━━━ Data extract ━━━
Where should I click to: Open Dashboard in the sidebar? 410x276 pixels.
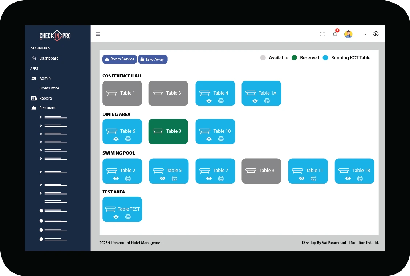(49, 58)

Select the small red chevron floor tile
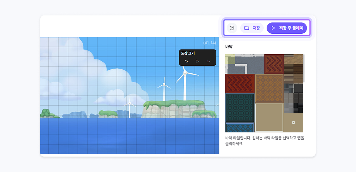(x=274, y=63)
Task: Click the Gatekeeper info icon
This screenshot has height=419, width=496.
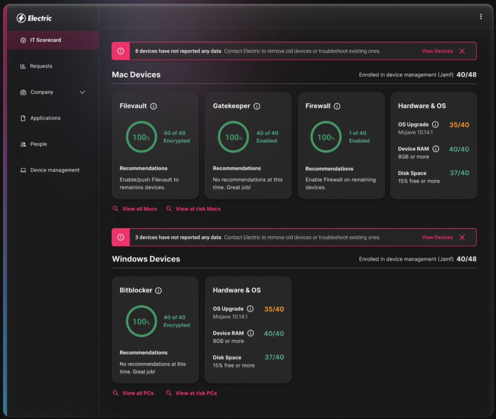Action: click(257, 106)
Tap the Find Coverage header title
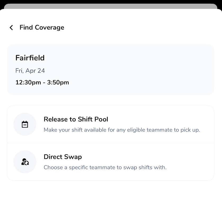222x198 pixels. click(42, 27)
━━━
◆ Aim ◆
Render each line of the material as a row in a Markdown table with the columns No. and Line, numbering the rows and skipping blank lines. Leave the pictures out.

◆ Task answer ◆
| No. | Line |
|---|---|
| 1 | Where should I click to: Open Dashboard in the sidebar? 410x276 pixels. |
| 2 | (49, 58) |
| 3 | Select the small red chevron floor tile |
| 4 | (x=274, y=63) |
| 5 | Task: Click the Gatekeeper info icon |
| 6 | This screenshot has height=419, width=496. |
| 7 | Action: click(257, 106) |
| 8 | Tap the Find Coverage header title |
| 9 | 222x198 pixels. click(42, 27) |